Can you add a feature to check word frequency via the Books Ngram Viewer? It’s an excellent tool for building effective decks! Currently, users have to verify each word manually. Would it be possible to automate this?
If you’re creating decks, you can use pre-made frequency lists for that. Or is this for a different use-case?
I tried these lists—even the ones with 219,000 words are missing many common ones. They’re not reliable. For myself, I wrote a Python script to process flashcards using an offline Books Ngram database.
This isn’t a feature that would be built into Anki. It would be different for every language and useless for folks who aren’t studying languages (or aren’t studying based on frequency). You can consider integrating your script into Anki as an add-on.
There are good lists for many languages (and you can ask in your language-specific learning community to find those). But using an Ngram database is just a different form of a frequency list. The quality of the list depends on how well the corpus is built and queried – which is also very language-specific.
Can you recommend any specific good free word lists for English? I only know about the wordfreq library for Python. And maybe the idea isn’t as good as I thought. I’ve always associated Anki with English. If I had been born an English speaker, I wouldn’t have needed to learn another language. Lucky them.

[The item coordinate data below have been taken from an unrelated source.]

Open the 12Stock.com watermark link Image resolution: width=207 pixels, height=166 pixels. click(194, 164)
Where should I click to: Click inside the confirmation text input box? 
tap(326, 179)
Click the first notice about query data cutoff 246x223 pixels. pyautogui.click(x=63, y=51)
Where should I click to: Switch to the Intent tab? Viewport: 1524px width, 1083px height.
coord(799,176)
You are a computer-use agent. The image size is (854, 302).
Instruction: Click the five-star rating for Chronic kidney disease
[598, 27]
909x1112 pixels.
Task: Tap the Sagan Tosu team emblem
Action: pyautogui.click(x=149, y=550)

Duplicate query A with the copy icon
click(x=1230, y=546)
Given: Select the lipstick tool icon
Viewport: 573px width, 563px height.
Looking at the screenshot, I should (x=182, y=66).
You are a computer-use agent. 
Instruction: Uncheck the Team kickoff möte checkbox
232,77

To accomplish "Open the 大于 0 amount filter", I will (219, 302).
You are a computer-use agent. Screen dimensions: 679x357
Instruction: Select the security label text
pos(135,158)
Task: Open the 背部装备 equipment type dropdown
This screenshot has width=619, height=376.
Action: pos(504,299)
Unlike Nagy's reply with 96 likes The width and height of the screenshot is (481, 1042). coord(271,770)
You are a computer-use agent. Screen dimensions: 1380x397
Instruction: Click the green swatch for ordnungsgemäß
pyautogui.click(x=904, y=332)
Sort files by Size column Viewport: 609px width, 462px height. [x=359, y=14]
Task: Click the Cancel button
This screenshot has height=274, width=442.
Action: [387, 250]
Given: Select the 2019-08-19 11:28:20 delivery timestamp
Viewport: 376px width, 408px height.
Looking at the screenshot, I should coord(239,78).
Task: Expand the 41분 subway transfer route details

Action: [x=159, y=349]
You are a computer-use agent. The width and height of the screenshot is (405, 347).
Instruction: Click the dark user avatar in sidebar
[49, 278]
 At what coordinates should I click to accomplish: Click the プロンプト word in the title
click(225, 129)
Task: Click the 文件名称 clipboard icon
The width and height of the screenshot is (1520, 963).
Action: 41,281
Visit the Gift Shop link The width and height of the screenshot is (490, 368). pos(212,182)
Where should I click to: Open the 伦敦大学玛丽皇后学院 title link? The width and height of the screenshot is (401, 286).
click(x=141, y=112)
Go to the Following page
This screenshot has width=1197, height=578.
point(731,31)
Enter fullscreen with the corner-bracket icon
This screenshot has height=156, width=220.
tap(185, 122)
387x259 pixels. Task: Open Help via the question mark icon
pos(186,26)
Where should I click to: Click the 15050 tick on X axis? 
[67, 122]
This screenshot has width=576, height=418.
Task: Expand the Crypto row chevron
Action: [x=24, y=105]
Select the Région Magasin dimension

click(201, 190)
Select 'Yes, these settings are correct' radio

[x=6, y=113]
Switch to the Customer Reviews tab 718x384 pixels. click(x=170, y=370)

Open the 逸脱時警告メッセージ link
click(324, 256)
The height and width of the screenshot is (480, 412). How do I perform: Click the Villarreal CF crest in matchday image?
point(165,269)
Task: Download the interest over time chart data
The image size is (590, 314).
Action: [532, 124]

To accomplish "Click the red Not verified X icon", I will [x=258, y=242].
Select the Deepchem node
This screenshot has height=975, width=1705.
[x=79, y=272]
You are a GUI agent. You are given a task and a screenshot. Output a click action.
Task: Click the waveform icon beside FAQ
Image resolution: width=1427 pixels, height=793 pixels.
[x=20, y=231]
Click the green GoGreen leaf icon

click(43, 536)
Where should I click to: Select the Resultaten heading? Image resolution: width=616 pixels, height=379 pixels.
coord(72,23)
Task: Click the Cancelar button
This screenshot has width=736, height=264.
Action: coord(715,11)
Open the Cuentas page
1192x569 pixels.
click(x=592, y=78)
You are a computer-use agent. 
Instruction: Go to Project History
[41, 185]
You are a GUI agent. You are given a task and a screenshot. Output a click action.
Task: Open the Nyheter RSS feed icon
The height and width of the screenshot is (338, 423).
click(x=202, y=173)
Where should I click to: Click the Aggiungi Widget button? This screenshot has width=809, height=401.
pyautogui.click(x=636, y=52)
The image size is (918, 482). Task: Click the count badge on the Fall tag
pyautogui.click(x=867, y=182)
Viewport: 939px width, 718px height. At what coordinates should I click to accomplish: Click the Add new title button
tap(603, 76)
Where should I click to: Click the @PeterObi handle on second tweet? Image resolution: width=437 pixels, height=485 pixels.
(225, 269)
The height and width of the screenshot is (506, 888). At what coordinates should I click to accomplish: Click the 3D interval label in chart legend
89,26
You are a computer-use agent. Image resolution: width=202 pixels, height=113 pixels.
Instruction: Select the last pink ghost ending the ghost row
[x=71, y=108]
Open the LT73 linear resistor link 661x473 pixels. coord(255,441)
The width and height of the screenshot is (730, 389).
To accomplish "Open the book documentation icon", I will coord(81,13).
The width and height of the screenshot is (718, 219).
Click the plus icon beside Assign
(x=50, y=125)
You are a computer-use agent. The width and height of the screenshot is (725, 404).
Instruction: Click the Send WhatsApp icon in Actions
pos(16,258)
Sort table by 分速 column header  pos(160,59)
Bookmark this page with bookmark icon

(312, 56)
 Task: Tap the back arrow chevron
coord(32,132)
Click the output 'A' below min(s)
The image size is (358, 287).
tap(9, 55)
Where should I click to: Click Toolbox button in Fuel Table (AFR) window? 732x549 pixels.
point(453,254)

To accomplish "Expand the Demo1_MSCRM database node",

No, I don’t have any learning resources to suggest. Again – a community focused on learning that language is the best place to search for those.
Check out refold’s discord server. Most of them use Anki so they can tell you what to use. Also, check the shared deck for your langauge and see what other people use.
It’s easy enough to add a clickable HTML link in your template text to the appropriate Ngram Viewer page. However, you have to use it sparingly or Google will temporarily block your searches (return no results) because of what it interprets as bot-like behavior.
The Wortschatz Leipzig corpora will show you the N most commonly encountered terms in year Y for language L, compiled from various news media or other sources.
There’s a wide selection of languages (click on “All Languages”).
Here’s the download page specifically for English
Here N has values 10K or 30K or 100K or 300K or 1M.
The years available are typically recent 21st century years, not old historical data like Google Ngrams.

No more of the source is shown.